My wife was quite tempted by an offer of a trip to the château of a champagne cartel, full of celebrities and foie gras, and was slightly shocked to discover that instead, for our summer holiday, I'd chosen to review the Baron 46, a camper van, for Practical Motorhome magazine.
With all the children and the nanny, there wasn't enough room for me inside the van, and in the rain in the woods in deepest Dorset, as I fought with a tent that wouldn't go up, I did reflect that we have perfectly good woods at home with a house right next to them. But then the sun always comes out eventually.
Burnbake, the campsite: 13 acres of woods and streams near Corfe Castle, a continuously turning merry-go-round of idle delights, with an emphasis on rope swings. There is a whole swing scene there.
Many of the children hobble from one too many wipe-outs, and a health-and-safety person comes round every couple of days and chops the swings down. But new ones constantly appear, like roses on a well-pruned rosebush.
There was a little sit-on swing (surrounded by muddy grinning faces) that spanned a stream right next to our pitch, another one that you dangled from on the other side of us, but in the next glade, the coolest dad on the campsite had pulled off an incredible feat of engineering. It was worthy of an architectural award, a perfect equation of a banked hillside, a long oak bough and exactly the right length of rope. It was a work of genius: a circular swing.

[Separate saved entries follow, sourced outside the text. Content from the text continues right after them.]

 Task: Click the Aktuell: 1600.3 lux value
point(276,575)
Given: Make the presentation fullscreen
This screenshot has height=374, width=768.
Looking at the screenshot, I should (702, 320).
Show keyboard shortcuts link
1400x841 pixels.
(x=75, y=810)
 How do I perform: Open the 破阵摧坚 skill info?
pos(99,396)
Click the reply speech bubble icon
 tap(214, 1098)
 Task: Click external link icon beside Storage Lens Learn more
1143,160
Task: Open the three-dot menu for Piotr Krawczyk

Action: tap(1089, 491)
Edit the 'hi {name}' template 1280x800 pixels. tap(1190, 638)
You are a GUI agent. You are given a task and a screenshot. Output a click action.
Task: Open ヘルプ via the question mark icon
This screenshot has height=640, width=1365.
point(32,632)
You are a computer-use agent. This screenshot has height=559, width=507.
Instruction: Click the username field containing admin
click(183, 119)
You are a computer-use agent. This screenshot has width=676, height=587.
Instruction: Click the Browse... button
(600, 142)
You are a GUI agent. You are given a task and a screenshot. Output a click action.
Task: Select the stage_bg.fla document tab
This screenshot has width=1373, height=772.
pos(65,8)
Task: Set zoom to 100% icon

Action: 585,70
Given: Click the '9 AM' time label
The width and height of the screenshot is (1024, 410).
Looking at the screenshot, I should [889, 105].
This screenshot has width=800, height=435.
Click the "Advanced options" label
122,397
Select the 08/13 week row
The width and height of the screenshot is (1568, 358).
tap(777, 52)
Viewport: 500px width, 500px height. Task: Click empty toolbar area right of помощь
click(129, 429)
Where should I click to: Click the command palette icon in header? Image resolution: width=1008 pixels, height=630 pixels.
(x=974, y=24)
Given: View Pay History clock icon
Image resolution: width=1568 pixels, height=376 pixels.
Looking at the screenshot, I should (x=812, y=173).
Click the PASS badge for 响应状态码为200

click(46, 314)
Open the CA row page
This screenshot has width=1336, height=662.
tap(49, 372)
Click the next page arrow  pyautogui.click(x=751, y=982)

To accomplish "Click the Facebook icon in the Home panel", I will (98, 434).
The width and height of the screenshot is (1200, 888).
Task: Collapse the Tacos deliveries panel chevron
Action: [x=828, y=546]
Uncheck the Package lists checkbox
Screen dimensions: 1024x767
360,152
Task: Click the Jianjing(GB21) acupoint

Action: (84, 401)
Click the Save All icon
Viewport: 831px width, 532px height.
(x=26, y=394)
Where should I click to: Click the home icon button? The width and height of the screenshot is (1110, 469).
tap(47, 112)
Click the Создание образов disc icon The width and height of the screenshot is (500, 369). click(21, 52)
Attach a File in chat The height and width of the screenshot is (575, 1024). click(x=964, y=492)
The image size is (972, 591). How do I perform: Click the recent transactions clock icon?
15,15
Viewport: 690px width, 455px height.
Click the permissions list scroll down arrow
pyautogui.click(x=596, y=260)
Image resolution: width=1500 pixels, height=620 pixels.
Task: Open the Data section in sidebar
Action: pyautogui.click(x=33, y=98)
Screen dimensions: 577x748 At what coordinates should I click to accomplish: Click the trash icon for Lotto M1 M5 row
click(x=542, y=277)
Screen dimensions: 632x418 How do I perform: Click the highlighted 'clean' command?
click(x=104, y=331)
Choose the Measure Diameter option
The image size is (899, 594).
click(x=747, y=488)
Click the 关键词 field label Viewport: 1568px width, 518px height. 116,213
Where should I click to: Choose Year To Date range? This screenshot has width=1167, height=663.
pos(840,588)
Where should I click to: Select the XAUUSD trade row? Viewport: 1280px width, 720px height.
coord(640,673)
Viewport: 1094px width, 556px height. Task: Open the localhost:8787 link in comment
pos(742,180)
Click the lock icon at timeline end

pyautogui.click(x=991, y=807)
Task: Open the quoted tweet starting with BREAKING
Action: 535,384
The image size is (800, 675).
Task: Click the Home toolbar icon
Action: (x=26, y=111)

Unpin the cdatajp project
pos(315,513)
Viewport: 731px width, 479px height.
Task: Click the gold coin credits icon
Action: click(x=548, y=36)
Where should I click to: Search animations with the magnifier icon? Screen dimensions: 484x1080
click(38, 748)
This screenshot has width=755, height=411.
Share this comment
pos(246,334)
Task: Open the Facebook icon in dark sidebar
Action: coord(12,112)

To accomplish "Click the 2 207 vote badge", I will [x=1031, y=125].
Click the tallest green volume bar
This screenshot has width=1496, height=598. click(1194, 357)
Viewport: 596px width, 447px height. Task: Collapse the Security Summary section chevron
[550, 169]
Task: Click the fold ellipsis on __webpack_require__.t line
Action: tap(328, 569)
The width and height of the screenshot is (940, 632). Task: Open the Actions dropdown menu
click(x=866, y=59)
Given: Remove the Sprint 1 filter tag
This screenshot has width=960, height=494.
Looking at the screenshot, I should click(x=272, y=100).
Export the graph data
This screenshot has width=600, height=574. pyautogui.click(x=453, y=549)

There was always a crowd around it and nothing to touch it – all the giddiness, excitement and glamour of a castle full of grand cru.
Doors to the past
The shops were open late in Swanage, a salty little seaside town that I've been going to on high days and holidays for years. I had to holler to summon an attendant in the two shops where I wanted to buy things. I spent quite a lot of money in both, particularly the camping shop, but I, or anyone else, could easily have walked out without paying. That was the nicest thing about the holiday, I think: I thought the days of leaving doors open were long gone.
The coastal disappearing act
My favourite place in the world is Kimmeridge, just along the coast: a slightly eerie cove, a crumbling timeless wilderness often at its most beautiful in winter. I've never seen it busy before, but suddenly it was thronged with people who all seemed bent on dismantling it and taking it home with them, attacking the cliffs with hammers, removing the nicest pebbles. Go and see it quick before it disappears.